======== Data for processing ========

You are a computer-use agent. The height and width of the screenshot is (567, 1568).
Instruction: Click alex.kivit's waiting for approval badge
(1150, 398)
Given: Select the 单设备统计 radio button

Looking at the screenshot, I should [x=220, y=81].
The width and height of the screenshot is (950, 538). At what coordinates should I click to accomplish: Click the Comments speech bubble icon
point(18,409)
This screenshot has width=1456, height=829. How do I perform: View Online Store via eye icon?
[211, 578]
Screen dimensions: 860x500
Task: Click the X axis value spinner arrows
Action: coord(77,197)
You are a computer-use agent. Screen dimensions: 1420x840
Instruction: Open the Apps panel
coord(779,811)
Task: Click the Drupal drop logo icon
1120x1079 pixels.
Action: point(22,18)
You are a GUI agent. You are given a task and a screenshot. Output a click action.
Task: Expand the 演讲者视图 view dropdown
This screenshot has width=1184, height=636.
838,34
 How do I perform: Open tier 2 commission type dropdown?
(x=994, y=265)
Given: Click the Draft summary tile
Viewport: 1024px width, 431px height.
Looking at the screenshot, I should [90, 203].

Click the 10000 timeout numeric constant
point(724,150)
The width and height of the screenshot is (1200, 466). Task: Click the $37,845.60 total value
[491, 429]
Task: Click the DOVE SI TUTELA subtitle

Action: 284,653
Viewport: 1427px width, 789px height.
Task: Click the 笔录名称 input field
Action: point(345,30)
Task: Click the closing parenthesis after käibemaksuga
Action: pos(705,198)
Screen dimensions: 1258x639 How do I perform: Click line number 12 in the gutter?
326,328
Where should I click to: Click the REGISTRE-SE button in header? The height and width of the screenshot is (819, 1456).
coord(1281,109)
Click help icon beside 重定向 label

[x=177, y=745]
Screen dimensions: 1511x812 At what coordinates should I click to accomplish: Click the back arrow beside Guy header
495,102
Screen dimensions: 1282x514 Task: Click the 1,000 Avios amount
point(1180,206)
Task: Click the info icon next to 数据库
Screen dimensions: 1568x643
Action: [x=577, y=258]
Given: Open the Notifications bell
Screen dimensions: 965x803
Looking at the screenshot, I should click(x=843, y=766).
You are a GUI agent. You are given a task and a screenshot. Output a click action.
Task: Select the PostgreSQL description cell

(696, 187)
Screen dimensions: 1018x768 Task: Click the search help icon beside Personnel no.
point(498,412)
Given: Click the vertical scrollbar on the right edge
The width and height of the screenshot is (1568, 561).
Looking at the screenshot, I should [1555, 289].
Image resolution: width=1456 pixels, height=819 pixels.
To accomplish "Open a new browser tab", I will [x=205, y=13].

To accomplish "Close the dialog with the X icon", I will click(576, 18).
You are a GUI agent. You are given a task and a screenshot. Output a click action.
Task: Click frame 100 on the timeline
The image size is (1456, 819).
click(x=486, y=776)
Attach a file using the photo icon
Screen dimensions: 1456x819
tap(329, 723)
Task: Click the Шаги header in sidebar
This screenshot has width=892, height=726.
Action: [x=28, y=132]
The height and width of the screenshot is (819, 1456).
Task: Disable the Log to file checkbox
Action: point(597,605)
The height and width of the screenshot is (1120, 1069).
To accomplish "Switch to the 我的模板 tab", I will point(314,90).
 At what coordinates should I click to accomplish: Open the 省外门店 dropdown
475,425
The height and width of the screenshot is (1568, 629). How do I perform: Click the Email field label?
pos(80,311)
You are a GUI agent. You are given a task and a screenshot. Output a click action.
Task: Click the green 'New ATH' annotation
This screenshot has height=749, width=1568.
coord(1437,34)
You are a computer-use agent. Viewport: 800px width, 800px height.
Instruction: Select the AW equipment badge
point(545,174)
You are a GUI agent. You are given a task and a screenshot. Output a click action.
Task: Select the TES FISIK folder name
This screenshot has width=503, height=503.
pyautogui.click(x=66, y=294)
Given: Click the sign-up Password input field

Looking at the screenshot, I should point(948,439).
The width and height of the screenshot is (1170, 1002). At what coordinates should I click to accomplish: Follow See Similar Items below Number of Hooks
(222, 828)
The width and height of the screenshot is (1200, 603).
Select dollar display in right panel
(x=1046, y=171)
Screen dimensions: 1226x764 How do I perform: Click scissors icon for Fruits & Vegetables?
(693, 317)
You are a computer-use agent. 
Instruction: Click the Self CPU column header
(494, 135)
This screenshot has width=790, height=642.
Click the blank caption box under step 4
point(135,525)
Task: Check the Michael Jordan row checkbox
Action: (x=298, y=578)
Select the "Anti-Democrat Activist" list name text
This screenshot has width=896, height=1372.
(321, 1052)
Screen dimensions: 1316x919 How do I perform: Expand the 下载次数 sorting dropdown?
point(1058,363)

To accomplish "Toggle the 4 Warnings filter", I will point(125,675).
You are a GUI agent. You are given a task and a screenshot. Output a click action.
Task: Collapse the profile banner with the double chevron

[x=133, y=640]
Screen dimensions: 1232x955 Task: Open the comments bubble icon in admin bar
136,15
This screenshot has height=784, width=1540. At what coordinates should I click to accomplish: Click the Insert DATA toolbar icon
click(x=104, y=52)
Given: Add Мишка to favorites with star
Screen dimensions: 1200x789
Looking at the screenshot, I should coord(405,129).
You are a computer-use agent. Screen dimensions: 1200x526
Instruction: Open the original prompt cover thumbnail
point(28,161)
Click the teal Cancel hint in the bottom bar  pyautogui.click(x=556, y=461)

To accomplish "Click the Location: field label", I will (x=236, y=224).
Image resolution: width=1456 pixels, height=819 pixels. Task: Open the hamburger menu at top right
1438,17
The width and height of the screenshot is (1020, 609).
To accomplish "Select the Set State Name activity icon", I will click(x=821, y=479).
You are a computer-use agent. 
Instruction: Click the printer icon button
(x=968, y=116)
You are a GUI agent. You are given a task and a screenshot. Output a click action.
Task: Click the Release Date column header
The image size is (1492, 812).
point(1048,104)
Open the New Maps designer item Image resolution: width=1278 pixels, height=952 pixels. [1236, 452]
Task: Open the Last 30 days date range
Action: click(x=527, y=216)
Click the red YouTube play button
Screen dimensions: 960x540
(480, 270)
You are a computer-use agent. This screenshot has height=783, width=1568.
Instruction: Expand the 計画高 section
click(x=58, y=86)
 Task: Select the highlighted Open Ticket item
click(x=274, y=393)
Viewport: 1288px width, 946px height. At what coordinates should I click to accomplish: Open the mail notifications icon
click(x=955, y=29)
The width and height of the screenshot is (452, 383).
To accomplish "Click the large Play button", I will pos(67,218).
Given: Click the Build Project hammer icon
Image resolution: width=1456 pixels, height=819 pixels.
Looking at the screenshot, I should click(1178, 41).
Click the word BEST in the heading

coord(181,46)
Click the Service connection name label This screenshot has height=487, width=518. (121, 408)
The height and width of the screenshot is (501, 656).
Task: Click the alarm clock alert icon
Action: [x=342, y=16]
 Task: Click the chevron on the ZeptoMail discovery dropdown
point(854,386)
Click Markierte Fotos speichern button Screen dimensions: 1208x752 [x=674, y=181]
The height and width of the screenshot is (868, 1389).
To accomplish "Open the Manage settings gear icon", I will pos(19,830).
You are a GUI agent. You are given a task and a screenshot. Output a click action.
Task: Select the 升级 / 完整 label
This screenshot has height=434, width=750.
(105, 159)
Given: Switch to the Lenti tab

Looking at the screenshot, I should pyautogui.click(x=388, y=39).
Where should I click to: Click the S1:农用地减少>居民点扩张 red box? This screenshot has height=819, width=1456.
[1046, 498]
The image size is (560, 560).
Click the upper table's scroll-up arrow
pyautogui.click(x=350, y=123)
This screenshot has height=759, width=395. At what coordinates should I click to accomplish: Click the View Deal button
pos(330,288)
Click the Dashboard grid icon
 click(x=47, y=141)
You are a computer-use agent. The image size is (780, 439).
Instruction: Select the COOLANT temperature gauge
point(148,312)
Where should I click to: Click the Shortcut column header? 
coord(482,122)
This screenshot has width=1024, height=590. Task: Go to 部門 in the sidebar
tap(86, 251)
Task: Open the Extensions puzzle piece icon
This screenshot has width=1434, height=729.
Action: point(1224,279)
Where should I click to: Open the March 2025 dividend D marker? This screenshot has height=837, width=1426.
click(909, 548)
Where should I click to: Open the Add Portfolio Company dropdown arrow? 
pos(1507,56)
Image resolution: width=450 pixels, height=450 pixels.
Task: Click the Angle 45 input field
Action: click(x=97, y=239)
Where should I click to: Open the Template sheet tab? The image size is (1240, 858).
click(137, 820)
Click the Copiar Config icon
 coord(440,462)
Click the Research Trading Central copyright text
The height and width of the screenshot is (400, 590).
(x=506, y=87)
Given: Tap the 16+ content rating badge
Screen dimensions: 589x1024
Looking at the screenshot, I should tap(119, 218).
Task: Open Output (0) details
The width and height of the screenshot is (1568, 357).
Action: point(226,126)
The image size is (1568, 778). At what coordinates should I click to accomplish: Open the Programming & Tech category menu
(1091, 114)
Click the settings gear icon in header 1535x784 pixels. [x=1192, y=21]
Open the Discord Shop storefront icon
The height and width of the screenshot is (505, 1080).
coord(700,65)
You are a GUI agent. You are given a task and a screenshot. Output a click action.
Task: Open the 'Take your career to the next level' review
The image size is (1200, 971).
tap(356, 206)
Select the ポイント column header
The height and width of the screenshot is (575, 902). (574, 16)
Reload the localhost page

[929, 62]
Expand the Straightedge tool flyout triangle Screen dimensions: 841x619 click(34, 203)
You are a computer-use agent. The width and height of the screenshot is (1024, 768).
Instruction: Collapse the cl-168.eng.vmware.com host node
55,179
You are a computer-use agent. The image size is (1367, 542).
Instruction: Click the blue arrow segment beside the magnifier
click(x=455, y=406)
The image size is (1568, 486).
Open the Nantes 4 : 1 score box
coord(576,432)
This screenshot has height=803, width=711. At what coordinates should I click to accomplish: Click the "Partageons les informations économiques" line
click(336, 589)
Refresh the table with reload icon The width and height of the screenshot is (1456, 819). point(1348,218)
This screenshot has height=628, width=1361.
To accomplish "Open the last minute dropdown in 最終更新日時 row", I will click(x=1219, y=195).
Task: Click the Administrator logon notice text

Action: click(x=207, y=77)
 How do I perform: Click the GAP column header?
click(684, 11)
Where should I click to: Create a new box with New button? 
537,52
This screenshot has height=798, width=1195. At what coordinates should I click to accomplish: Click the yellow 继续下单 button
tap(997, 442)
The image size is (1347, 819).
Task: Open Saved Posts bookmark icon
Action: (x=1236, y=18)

========

* _What is asked_
Start at the line that has "The width and height of the screenshot is (1170, 1002)." and stop after the line that has "(321, 1052)". Write those lines out again with "scissors" replaced by "trash" and nothing else changed.

* _Task answer_
The width and height of the screenshot is (1170, 1002). At what coordinates should I click to accomplish: Follow See Similar Items below Number of Hooks
(222, 828)
The width and height of the screenshot is (1200, 603).
Select dollar display in right panel
(x=1046, y=171)
Screen dimensions: 1226x764 How do I perform: Click trash icon for Fruits & Vegetables?
(693, 317)
You are a computer-use agent. 
Instruction: Click the Self CPU column header
(494, 135)
This screenshot has width=790, height=642.
Click the blank caption box under step 4
point(135,525)
Task: Check the Michael Jordan row checkbox
Action: (x=298, y=578)
Select the "Anti-Democrat Activist" list name text
This screenshot has width=896, height=1372.
(321, 1052)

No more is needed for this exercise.